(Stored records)
+++
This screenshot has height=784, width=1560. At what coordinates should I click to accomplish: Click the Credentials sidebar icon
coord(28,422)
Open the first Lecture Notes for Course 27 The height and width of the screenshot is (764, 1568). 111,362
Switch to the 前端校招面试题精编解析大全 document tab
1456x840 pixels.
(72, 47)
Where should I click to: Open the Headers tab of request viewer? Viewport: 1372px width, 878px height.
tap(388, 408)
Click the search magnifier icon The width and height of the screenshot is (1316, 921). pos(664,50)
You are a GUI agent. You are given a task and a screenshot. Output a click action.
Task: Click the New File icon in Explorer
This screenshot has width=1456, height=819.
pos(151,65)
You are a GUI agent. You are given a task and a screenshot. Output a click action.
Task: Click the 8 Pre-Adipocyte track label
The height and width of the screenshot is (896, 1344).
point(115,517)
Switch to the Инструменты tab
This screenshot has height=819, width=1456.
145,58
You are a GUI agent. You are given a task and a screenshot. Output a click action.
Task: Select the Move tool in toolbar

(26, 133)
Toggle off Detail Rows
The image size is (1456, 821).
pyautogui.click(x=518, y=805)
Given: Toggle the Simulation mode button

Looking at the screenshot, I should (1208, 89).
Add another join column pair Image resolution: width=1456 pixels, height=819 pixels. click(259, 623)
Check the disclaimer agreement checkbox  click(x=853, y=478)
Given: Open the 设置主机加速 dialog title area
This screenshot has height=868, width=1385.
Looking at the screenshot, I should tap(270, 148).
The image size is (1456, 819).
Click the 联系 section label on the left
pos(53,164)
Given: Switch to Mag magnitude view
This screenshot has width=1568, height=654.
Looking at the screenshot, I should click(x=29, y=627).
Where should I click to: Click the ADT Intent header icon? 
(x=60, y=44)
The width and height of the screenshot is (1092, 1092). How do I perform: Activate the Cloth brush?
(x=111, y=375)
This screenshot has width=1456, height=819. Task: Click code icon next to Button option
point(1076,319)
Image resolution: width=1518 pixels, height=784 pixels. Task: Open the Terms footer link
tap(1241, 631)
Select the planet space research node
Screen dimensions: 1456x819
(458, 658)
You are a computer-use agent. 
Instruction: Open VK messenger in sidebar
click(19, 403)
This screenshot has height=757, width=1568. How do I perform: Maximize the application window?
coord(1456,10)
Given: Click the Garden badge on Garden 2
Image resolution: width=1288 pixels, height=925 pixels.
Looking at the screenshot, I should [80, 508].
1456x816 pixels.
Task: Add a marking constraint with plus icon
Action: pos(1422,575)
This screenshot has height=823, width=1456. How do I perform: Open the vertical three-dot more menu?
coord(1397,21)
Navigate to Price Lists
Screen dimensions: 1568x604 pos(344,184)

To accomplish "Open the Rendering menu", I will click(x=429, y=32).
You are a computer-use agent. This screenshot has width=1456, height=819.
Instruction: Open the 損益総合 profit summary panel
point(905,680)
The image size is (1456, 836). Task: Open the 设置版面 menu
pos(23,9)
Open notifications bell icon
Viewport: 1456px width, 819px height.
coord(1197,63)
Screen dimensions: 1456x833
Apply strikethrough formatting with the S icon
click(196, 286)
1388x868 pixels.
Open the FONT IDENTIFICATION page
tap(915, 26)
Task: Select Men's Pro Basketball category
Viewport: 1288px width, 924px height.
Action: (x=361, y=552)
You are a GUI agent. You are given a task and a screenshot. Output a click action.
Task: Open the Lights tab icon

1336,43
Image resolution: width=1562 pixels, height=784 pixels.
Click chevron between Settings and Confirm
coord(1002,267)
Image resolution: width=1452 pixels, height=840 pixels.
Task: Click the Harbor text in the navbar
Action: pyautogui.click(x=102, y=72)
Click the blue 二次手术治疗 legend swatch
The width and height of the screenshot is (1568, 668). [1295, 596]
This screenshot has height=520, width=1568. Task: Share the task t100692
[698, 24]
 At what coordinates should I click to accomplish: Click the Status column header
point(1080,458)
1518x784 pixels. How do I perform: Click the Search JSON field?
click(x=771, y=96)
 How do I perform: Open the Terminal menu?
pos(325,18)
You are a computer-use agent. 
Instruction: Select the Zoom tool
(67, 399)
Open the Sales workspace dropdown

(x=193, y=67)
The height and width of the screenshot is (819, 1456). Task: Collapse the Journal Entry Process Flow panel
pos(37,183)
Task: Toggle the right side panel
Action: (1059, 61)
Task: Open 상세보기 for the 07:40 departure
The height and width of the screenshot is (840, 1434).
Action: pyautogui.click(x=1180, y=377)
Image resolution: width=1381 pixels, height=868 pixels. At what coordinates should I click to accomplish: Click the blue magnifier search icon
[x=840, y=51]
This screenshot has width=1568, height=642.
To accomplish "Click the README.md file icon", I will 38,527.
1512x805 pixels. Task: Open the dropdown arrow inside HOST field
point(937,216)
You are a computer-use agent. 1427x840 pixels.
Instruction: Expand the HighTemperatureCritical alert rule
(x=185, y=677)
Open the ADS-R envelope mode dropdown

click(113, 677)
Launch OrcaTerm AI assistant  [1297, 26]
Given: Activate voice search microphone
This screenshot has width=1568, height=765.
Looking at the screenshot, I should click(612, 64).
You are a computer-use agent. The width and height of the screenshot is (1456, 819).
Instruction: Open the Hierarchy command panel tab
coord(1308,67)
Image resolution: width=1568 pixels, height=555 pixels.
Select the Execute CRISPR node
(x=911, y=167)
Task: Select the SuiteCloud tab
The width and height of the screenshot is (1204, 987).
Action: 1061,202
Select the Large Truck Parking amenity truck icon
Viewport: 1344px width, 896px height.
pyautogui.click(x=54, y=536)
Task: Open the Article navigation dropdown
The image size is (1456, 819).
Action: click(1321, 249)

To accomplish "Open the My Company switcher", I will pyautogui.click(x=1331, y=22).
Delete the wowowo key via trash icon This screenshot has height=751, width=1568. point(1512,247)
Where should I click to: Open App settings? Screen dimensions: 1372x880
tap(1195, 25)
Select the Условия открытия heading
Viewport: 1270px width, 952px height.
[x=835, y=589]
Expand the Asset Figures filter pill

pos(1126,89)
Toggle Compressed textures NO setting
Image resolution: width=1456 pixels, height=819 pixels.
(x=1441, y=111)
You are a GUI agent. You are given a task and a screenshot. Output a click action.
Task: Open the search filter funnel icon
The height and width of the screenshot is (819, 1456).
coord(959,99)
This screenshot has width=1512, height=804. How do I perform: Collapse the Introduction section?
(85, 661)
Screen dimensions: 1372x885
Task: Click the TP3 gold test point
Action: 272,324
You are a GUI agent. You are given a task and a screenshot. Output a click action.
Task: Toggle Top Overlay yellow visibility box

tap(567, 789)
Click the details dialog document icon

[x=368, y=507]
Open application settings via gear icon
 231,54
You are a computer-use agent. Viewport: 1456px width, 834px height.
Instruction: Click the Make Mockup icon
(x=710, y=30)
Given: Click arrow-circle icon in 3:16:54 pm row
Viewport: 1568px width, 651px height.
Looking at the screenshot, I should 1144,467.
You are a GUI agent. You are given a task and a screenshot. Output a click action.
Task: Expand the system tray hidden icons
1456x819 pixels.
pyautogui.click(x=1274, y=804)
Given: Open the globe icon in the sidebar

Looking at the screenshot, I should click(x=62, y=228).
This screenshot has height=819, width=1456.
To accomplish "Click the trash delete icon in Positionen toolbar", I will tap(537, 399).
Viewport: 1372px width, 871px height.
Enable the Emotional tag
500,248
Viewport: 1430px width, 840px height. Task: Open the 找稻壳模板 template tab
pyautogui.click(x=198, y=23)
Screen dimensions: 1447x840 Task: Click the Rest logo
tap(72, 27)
+++
Exercise aim: Every line above should be retyped exactly as given.

Result of the task:
This screenshot has height=784, width=1560. At what coordinates should I click to accomplish: Click the Credentials sidebar icon
coord(28,422)
Open the first Lecture Notes for Course 27 The height and width of the screenshot is (764, 1568). 111,362
Switch to the 前端校招面试题精编解析大全 document tab
1456x840 pixels.
(72, 47)
Where should I click to: Open the Headers tab of request viewer? Viewport: 1372px width, 878px height.
tap(388, 408)
Click the search magnifier icon The width and height of the screenshot is (1316, 921). pos(664,50)
You are a GUI agent. You are given a task and a screenshot. Output a click action.
Task: Click the New File icon in Explorer
This screenshot has width=1456, height=819.
pos(151,65)
You are a GUI agent. You are given a task and a screenshot. Output a click action.
Task: Click the 8 Pre-Adipocyte track label
The height and width of the screenshot is (896, 1344).
point(115,517)
Switch to the Инструменты tab
This screenshot has height=819, width=1456.
145,58
You are a GUI agent. You are given a task and a screenshot. Output a click action.
Task: Select the Move tool in toolbar

(26, 133)
Toggle off Detail Rows
The image size is (1456, 821).
pyautogui.click(x=518, y=805)
Given: Toggle the Simulation mode button

Looking at the screenshot, I should (1208, 89).
Add another join column pair Image resolution: width=1456 pixels, height=819 pixels. click(259, 623)
Check the disclaimer agreement checkbox  click(x=853, y=478)
Given: Open the 设置主机加速 dialog title area
This screenshot has height=868, width=1385.
Looking at the screenshot, I should tap(270, 148).
The image size is (1456, 819).
Click the 联系 section label on the left
pos(53,164)
Given: Switch to Mag magnitude view
This screenshot has width=1568, height=654.
Looking at the screenshot, I should click(x=29, y=627).
Where should I click to: Click the ADT Intent header icon? 
(x=60, y=44)
The width and height of the screenshot is (1092, 1092). How do I perform: Activate the Cloth brush?
(x=111, y=375)
This screenshot has width=1456, height=819. Task: Click code icon next to Button option
point(1076,319)
Image resolution: width=1518 pixels, height=784 pixels. Task: Open the Terms footer link
tap(1241, 631)
Select the planet space research node
Screen dimensions: 1456x819
(458, 658)
You are a computer-use agent. 
Instruction: Open VK messenger in sidebar
click(19, 403)
This screenshot has height=757, width=1568. How do I perform: Maximize the application window?
coord(1456,10)
Given: Click the Garden badge on Garden 2
Image resolution: width=1288 pixels, height=925 pixels.
Looking at the screenshot, I should [80, 508].
1456x816 pixels.
Task: Add a marking constraint with plus icon
Action: pos(1422,575)
This screenshot has height=823, width=1456. How do I perform: Open the vertical three-dot more menu?
coord(1397,21)
Navigate to Price Lists
Screen dimensions: 1568x604 pos(344,184)

To accomplish "Open the Rendering menu", I will click(x=429, y=32).
You are a computer-use agent. This screenshot has width=1456, height=819.
Instruction: Open the 損益総合 profit summary panel
point(905,680)
The image size is (1456, 836). Task: Open the 设置版面 menu
pos(23,9)
Open notifications bell icon
Viewport: 1456px width, 819px height.
coord(1197,63)
Screen dimensions: 1456x833
Apply strikethrough formatting with the S icon
click(196, 286)
1388x868 pixels.
Open the FONT IDENTIFICATION page
tap(915, 26)
Task: Select Men's Pro Basketball category
Viewport: 1288px width, 924px height.
Action: (x=361, y=552)
You are a GUI agent. You are given a task and a screenshot. Output a click action.
Task: Open the Lights tab icon

1336,43
Image resolution: width=1562 pixels, height=784 pixels.
Click chevron between Settings and Confirm
coord(1002,267)
Image resolution: width=1452 pixels, height=840 pixels.
Task: Click the Harbor text in the navbar
Action: pyautogui.click(x=102, y=72)
Click the blue 二次手术治疗 legend swatch
The width and height of the screenshot is (1568, 668). [1295, 596]
This screenshot has height=520, width=1568. Task: Share the task t100692
[698, 24]
 At what coordinates should I click to accomplish: Click the Status column header
point(1080,458)
1518x784 pixels. How do I perform: Click the Search JSON field?
click(x=771, y=96)
 How do I perform: Open the Terminal menu?
pos(325,18)
You are a computer-use agent. 
Instruction: Select the Zoom tool
(67, 399)
Open the Sales workspace dropdown

(x=193, y=67)
The height and width of the screenshot is (819, 1456). Task: Collapse the Journal Entry Process Flow panel
pos(37,183)
Task: Toggle the right side panel
Action: (1059, 61)
Task: Open 상세보기 for the 07:40 departure
The height and width of the screenshot is (840, 1434).
Action: pyautogui.click(x=1180, y=377)
Image resolution: width=1381 pixels, height=868 pixels. At what coordinates should I click to accomplish: Click the blue magnifier search icon
[x=840, y=51]
This screenshot has width=1568, height=642.
To accomplish "Click the README.md file icon", I will 38,527.
1512x805 pixels. Task: Open the dropdown arrow inside HOST field
point(937,216)
You are a computer-use agent. 1427x840 pixels.
Instruction: Expand the HighTemperatureCritical alert rule
(x=185, y=677)
Open the ADS-R envelope mode dropdown

click(113, 677)
Launch OrcaTerm AI assistant  [1297, 26]
Given: Activate voice search microphone
This screenshot has width=1568, height=765.
Looking at the screenshot, I should click(612, 64).
You are a computer-use agent. The width and height of the screenshot is (1456, 819).
Instruction: Open the Hierarchy command panel tab
coord(1308,67)
Image resolution: width=1568 pixels, height=555 pixels.
Select the Execute CRISPR node
(x=911, y=167)
Task: Select the SuiteCloud tab
The width and height of the screenshot is (1204, 987).
Action: 1061,202
Select the Large Truck Parking amenity truck icon
Viewport: 1344px width, 896px height.
pyautogui.click(x=54, y=536)
Task: Open the Article navigation dropdown
The image size is (1456, 819).
Action: click(1321, 249)

To accomplish "Open the My Company switcher", I will pyautogui.click(x=1331, y=22).
Delete the wowowo key via trash icon This screenshot has height=751, width=1568. point(1512,247)
Where should I click to: Open App settings? Screen dimensions: 1372x880
tap(1195, 25)
Select the Условия открытия heading
Viewport: 1270px width, 952px height.
[x=835, y=589]
Expand the Asset Figures filter pill

pos(1126,89)
Toggle Compressed textures NO setting
Image resolution: width=1456 pixels, height=819 pixels.
(x=1441, y=111)
You are a GUI agent. You are given a task and a screenshot. Output a click action.
Task: Open the search filter funnel icon
The height and width of the screenshot is (819, 1456).
coord(959,99)
This screenshot has width=1512, height=804. How do I perform: Collapse the Introduction section?
(85, 661)
Screen dimensions: 1372x885
Task: Click the TP3 gold test point
Action: 272,324
You are a GUI agent. You are given a task and a screenshot. Output a click action.
Task: Toggle Top Overlay yellow visibility box

tap(567, 789)
Click the details dialog document icon

[x=368, y=507]
Open application settings via gear icon
 231,54
You are a computer-use agent. Viewport: 1456px width, 834px height.
Instruction: Click the Make Mockup icon
(x=710, y=30)
Given: Click arrow-circle icon in 3:16:54 pm row
Viewport: 1568px width, 651px height.
Looking at the screenshot, I should 1144,467.
You are a GUI agent. You are given a task and a screenshot. Output a click action.
Task: Expand the system tray hidden icons
1456x819 pixels.
pyautogui.click(x=1274, y=804)
Given: Open the globe icon in the sidebar

Looking at the screenshot, I should click(x=62, y=228).
This screenshot has height=819, width=1456.
To accomplish "Click the trash delete icon in Positionen toolbar", I will tap(537, 399).
Viewport: 1372px width, 871px height.
Enable the Emotional tag
500,248
Viewport: 1430px width, 840px height. Task: Open the 找稻壳模板 template tab
pyautogui.click(x=198, y=23)
Screen dimensions: 1447x840 Task: Click the Rest logo
tap(72, 27)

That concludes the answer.